Entierros en la intimidad en Deza y Tabeirós para evitar la extensión del coronavirus

Funerarias de la zona indican que la población ha aceptado con resignación las restricciones que dejan sin funeral y con velatorios simbólicos el último adiós


Lalín / la voz

El estado de alarma afecta de forma directa a los servicios funerarios, donde se ha reducido al mínimo la asistencia de personas para tratar de contener la expansión del COVID-19, Delfín Taboada, de la funeraria Jesús Taboada de Lalín, explica que la población se ha adaptado con rapidez a esta normativa. Tras unas dudas iniciales cuando se anticiparon ya medidas restrictivas antes de la declaración oficial del estado de alarma, el número de personas en los velatorios se ha reducido de forma drástica. El horario de apertura se ha restringido en Taboada de 10 a 22 horas, «e non houbo protestas. A xente na comarca está bastante concienciada, e vén pouca xente» a los velatorios, indica Delfín. A la salida de ellos, en ataúd cerrado siempre, el cadáver va directamente al cementerio para recibir sepultura: no hay funerales durante estas semanas.

Sin preparación mortuoria

Es el aspecto más visible del cambio de normativa para los enterramientos durante esta crisis, que hace aún más duro dar el último adiós a los que fallecen. De puertas adentro, la regulación es también exigente: «Todos os cadaleitos van pechados, e non se fai practicamente preparación mortuoria. Non se fai nin tanatopráctica nin tanatoestética», explica. En caso de fallecidos por coronavirus -por el momento ninguno en el municipio, aclara-, los servicios fúnebres tendrían que emplear un sudario especial, de 15 a 20 micras de espesor, de policarbonato biodegradable. Los operarios de la funeraria deberán acudir en ese caso con un equipo de protección que incluye guantes, mascarilla y gafas. Por el momento, Taboada indica que disponen de estos equipos de protección en cantidad suficiente.
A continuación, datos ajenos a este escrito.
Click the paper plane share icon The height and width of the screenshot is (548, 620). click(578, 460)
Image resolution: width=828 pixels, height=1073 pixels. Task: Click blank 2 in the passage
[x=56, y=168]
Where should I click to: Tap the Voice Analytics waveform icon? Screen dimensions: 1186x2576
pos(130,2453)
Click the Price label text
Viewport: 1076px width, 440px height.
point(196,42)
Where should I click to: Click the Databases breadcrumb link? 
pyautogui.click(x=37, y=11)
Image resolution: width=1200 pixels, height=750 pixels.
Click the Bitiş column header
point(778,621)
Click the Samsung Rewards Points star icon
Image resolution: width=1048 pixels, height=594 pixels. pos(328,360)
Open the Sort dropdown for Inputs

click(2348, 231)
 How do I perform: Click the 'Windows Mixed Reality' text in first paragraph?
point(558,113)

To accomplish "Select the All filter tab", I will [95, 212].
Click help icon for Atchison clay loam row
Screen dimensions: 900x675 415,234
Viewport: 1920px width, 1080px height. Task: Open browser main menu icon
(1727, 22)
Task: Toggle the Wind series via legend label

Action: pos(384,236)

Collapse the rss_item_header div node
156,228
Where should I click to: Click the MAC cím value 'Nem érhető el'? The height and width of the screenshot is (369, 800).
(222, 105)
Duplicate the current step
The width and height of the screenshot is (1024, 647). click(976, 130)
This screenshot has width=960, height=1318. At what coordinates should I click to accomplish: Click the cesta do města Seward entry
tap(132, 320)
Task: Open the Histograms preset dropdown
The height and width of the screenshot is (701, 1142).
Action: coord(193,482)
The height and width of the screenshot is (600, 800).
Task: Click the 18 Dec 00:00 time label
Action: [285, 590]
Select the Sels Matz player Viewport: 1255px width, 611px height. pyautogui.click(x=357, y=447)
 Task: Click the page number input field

Lo mismo asegura Jacobo González, de Funeraria O Deza: «Non temos para tres meses, pero para o tempo en que está prevista esta situación penso que si». Considera que la concienciación de la población sobre estas medidas es alta, en buena medida porque se han difundido a través de los medios de comunicación y la esperable sorpresa inicial se ve reducida. «Nalgún dos enterros que fixemos nestes días a xente xa non se daba a man para dar o pésame. A xente cúrase en saúde e adáptase á normativa». Apunta diferencias entre DOG y BOE, más restrictivo, que es el que siguen en su funeraria: «Son dez persoas no tanatorio, é moi pouco, porque se restas o persoal para a familia apenas queda ninguén. Pero a xente cumpre bastante ben. No cemiterio permítense ata 25 persoas, gardando as distancias mínimas. Este é un problema que nos desborda a todos», concluye.

Misas por Internet para mantener el culto seguro

La supresión de funerales se hace en paralelo a la de los oficios religiosos. Iglesias como la de Lalín han posibilitado desde hace días a sus fieles seguir la mesa desde casa con retransmisiones en directo a través de YouTube. La parroquia de la capital dezana utiliza además su perfil de Facebook -Igrexa de Lalín- para esta difusión de la eucaristía oficiada por el sacerdote Marcos Torres, pero también para informar de horarios de otras emisiones religiosas.

Medidas similares a las ya adoptadas con fallecidos por enfermedades infecciosas

Jacobo González explica que las medidas especiales que deben aplicarse a los fallecidos por coronavirus son similares a las que se venían siguiendo ya con los muertos por otras enfermedades infecciosas, como pueden ser la tuberculosis o el sida. En esos casos, ya era preciso emplear un sudario especial, como el que se emplea para traslados de cadáveres a poblaciones distantes, que va sellado y pegado al féretro. Y los operarios de la funeraria debían trabajar en esos casos con el equipo de protección, circunstancia que explica que por el momento desde ambas funerarias indiquen que cuentan con elementos suficientes para en principio poder resistir. Porque además, hasta la fecha, no han atendido a fallecidos con el COVID-19.

Sin esperar 24 horas

Una medida extraordinaria durante este período de alarma es la reducción del tiempo de espera desde el fallecimiento hasta el entierro: ya no deben esperarse las 24 horas mínimas que se exigen en situación de normalidad, sino que la familia puede decidir hacerlo antes. Delfín Taboada señala, no obstante, que en la gran mayoría de casos en la zona agotan el plazo para dar sepultura a los familiares. González, por su parte, indica que aunque es posible la incineración no es una práctica extendida en la comarca: «Nós desde xaneiro só fixemos dúas incineracións», expone como dato clarificador.

Con respecto a las flores, desde Funeraria O Deza indican que disponen de un servicio para que en ese último adiós puedan tener algún elemento floral, pese a la situación de alarma.